Em nota, o Tribunal de Justiça do Amapá manifestou indignação com a tragédia. Leia abaixo:

O Tribunal de Justiça do Estado do Amapá (TJAP) manifesta seu mais profundo pesar e veemente indignação diante da tragédia ocorrida nesta quarta-feira (18), que resultou na morte brutal de JUCIELE DE SOUZA MORAIS, na cidade de Santana.
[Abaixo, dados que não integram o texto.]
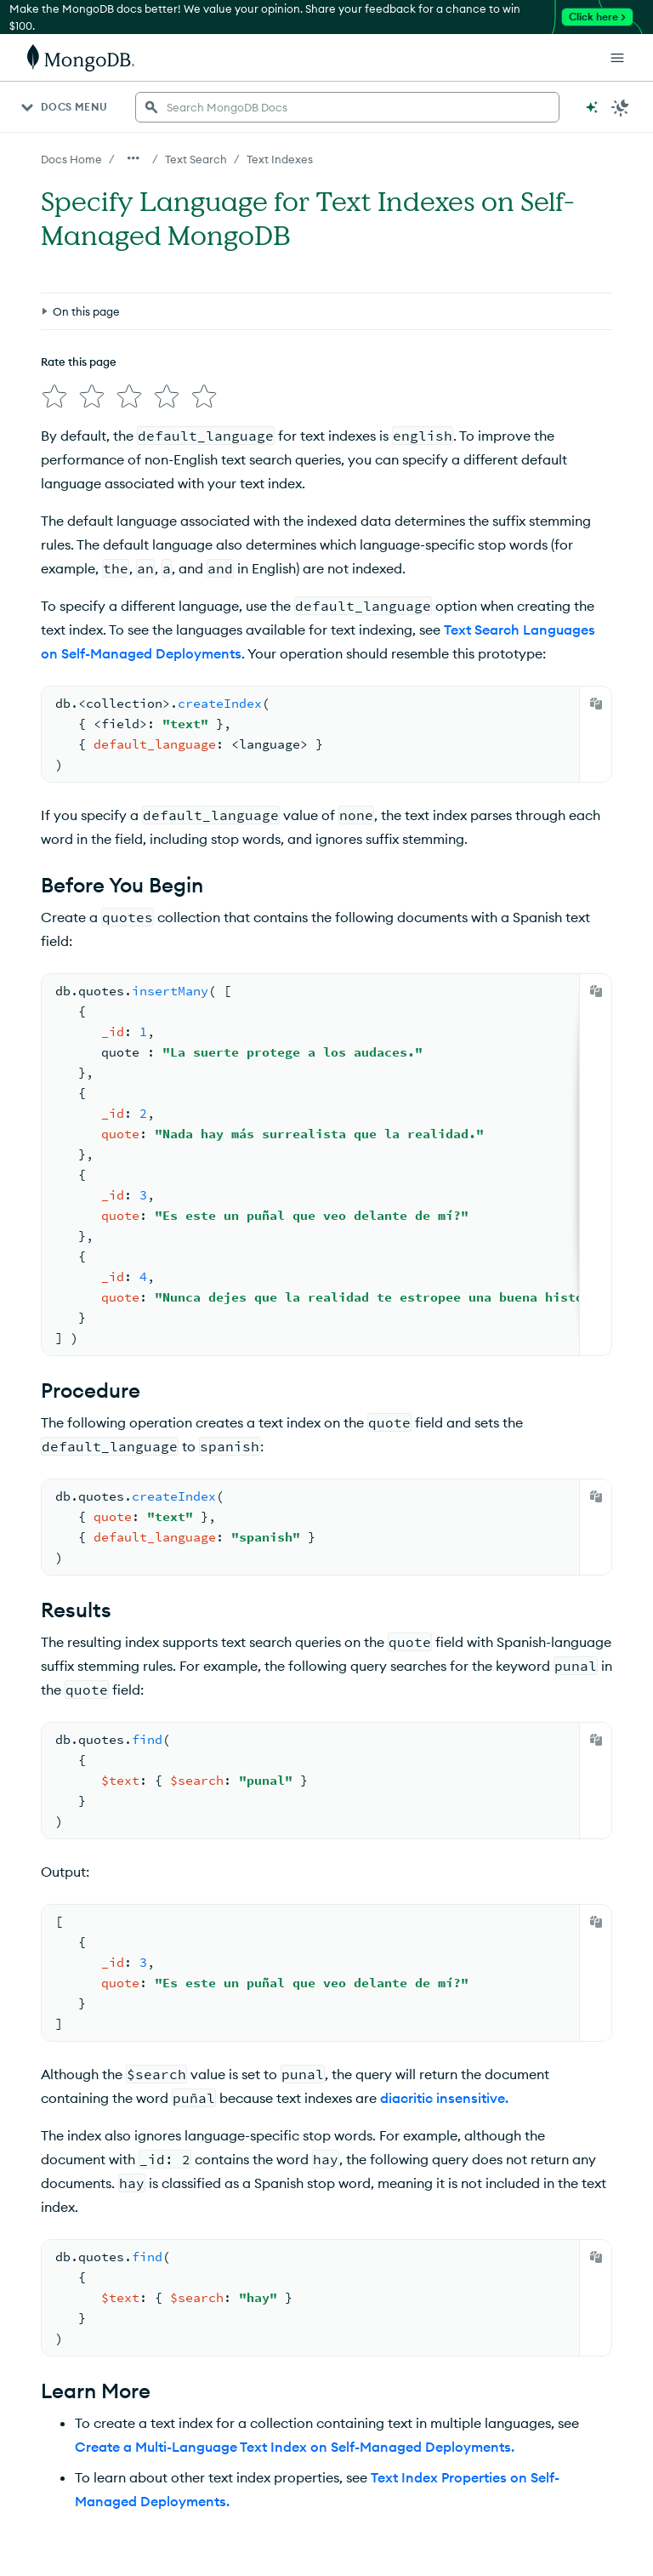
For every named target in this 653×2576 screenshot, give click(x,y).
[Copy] (596, 703)
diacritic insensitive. (444, 2097)
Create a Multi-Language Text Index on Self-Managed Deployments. (294, 2446)
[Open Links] (617, 58)
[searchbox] (347, 107)
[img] (54, 396)
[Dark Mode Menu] (621, 107)
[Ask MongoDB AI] (592, 107)
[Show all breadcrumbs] (133, 158)
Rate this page (78, 361)
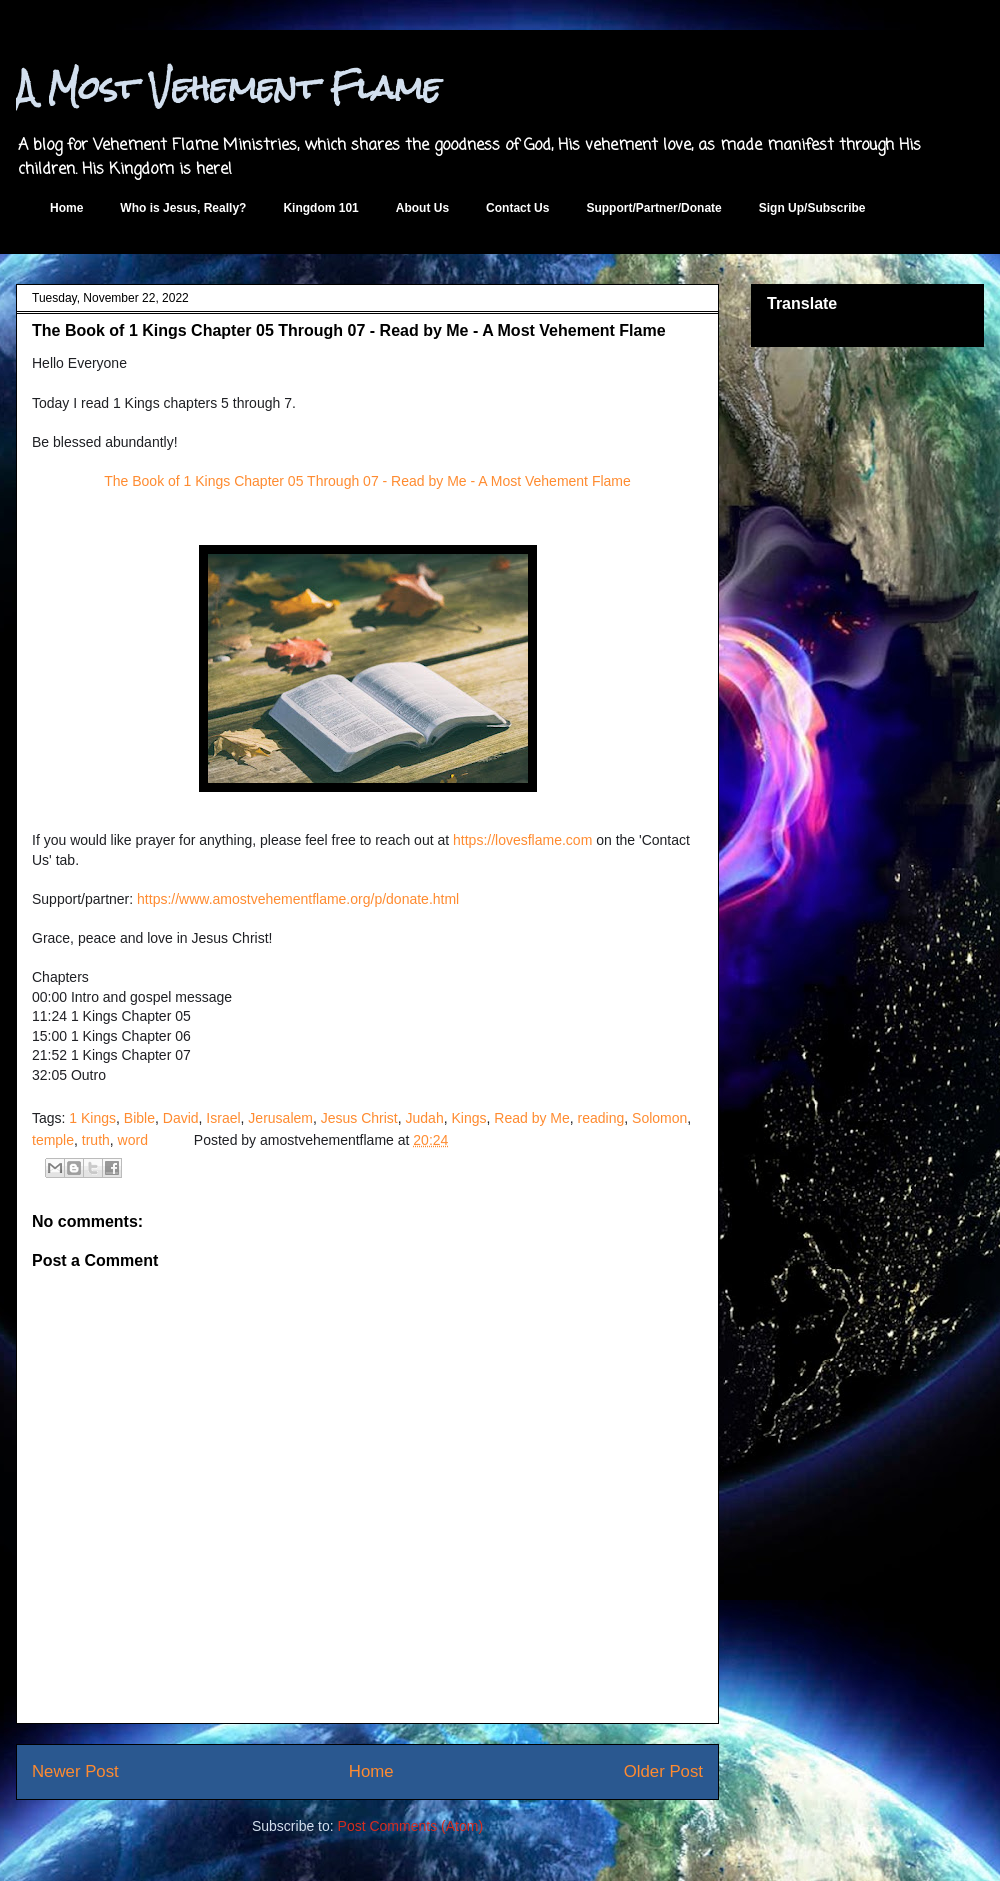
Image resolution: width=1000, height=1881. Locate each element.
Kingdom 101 (320, 208)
O Gabinete Militar do TJAP, responsável pela segurança da instituição, informa que a vítima foi atacada em via pública, ao lado do Fórum Santanense. Ela participaria de uma audiência judicial, agendada para às 9h desta quarta-feira (18), em uma ação de reintegração de posse. A audiência não chegou a acontecer. O ex-companheiro, ELQUIAS DA SILVA LIMA, abordou a vítima antes de ela acessar o Fórum da Comarca de Santana.

O TJAP esclarece que o agressor não adentrou as dependências do Fórum de Santana nem passou pela guarnição de segurança na recepção, onde são obrigatórias a identificação e a revista por meio de raio-x, que integram o protocolo de segurança da Justiça do Amapá.

Após esfaquear a ex-companheira, o agressor foi preso em flagrante pelos militares que atuam no Fórum de Santana.

Diante desse fato devastador, o TJAP repudia, de forma intransigente, qualquer ato de violência que atente contra a vida e a dignidade da mulher. Este crime é uma afronta não apenas à família da vítima, mas a toda a sociedade e às instituições de justiça.